Word and element location records

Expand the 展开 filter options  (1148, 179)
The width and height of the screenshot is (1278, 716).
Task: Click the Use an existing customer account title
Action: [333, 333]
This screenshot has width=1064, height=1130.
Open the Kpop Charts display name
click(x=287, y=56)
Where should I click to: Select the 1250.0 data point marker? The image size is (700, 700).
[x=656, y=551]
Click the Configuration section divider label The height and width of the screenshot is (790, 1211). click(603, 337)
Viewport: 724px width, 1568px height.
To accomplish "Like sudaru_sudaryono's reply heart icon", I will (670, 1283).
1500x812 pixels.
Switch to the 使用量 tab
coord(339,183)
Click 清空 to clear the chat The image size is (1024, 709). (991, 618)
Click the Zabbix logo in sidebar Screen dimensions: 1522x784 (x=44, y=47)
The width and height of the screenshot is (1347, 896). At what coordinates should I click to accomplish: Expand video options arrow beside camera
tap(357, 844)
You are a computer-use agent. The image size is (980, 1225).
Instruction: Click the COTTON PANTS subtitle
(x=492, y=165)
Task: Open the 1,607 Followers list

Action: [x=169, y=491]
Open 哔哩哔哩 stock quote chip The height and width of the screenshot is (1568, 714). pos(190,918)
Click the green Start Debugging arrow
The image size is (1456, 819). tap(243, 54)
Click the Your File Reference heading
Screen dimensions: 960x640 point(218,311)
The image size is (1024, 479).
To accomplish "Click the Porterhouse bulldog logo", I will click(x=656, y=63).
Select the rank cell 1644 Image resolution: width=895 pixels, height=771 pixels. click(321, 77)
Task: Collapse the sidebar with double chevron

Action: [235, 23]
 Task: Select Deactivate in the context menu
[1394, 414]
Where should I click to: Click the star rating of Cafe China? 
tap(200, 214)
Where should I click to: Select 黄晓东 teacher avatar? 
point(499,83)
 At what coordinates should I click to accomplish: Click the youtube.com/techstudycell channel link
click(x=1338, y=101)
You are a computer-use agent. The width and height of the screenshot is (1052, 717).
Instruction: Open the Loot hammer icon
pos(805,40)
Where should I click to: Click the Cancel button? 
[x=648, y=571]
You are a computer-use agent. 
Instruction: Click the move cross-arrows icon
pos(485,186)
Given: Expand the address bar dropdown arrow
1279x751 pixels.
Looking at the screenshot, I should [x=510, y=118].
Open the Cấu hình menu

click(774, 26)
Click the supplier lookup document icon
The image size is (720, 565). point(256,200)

» **PROBLEM DETAILS**:
State how many lines in the rows above contain the string "menu", treating case as significant. Reply with the number alone.

» **TASK RESPONSE**:
2